5.0
多様性を学べるツール、それが「アート」
いつもエッジの効いた展覧会(訪れるのは2回目ですが)をやっている滋賀県立美術館さんですが、今回も大変に刺激的で勉強になりました。
入口で展覧会を楽しむためのガイド冊子を頂き、映像作品は上映途中の入場はできませんとコールされたので、告知効果かこれは絶対見たいと思い、途中の作品はおあずけとし、まずは映像作品「聞こえない木下さんに聞いたいくつかのこと」を視聴しました。耳のきこえない木下さんに百瀬文さんがインタビューする内容でしたが、途中から何か変と思い、あっ、これは「タイポグリセミア」だと気づきました。しかし、それは、耳の聞こえる人側からの視点で、この作品の伝えたいことはそこじゃないなと、とても深く、考えさせられる作品でした。

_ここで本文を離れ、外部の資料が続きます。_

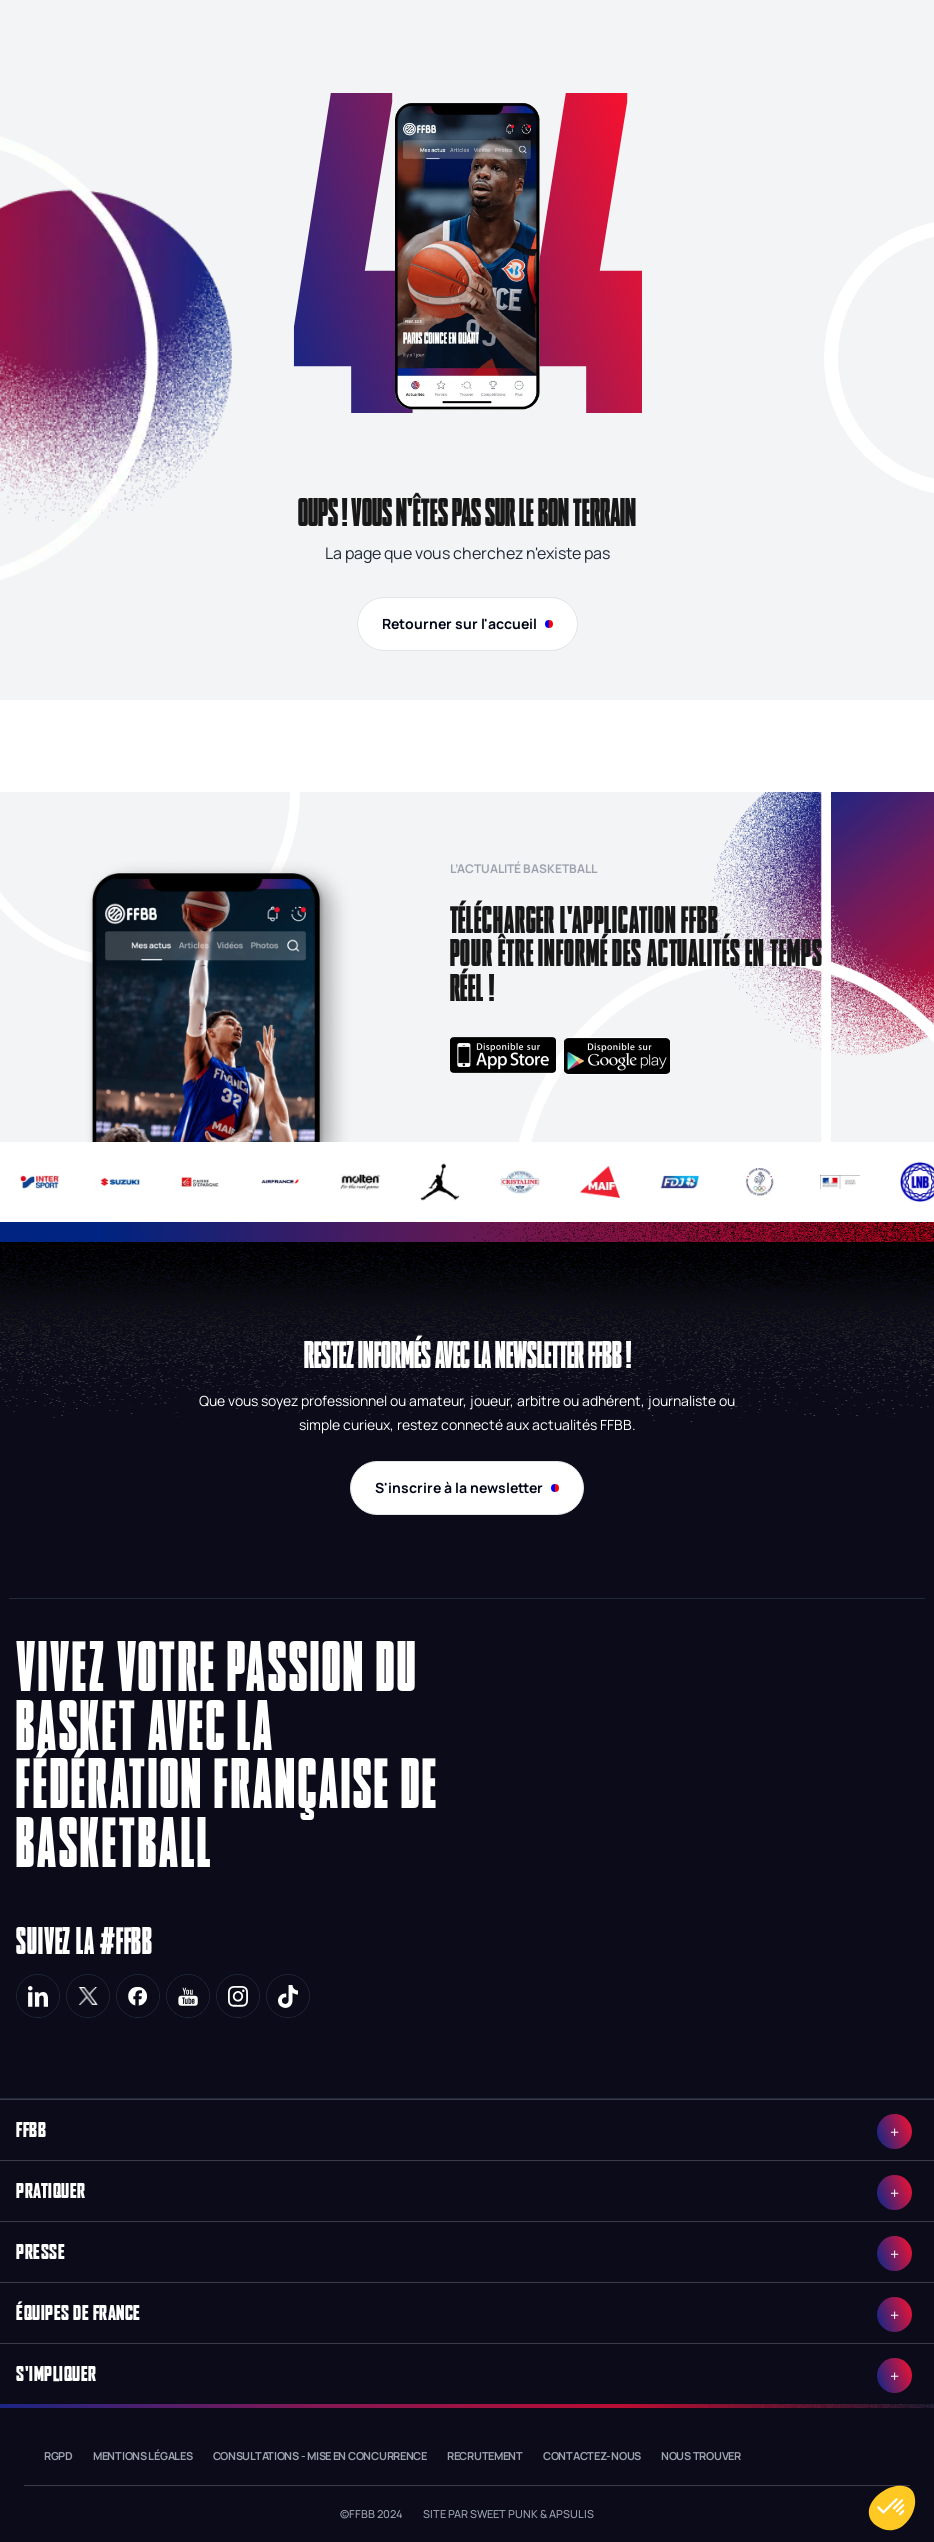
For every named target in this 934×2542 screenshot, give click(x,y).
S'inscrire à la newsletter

また、常設展で「さわるSMoAコレクション」も刺激的でした。はじめて「触図」という存在を知り、目の見えない方がどうやって美術館を楽しむのか、考え抜いた中から生まれた方法に感動しました。しかも、絵と全く同じように作るわけではなく、よりわかりやすく工夫がされていて、一瞬、作品を変えていいの?と思いましたが、目の見えない方へ寄り添う工夫として理解したらいいのかと思うようになりました。逆に「触図」から絵を脳内で再構成できる能力は、点字を読む力よりさらに高い能力が必要と思われ、これはすごいな、私にはできないなと「へぇ~」の連続した。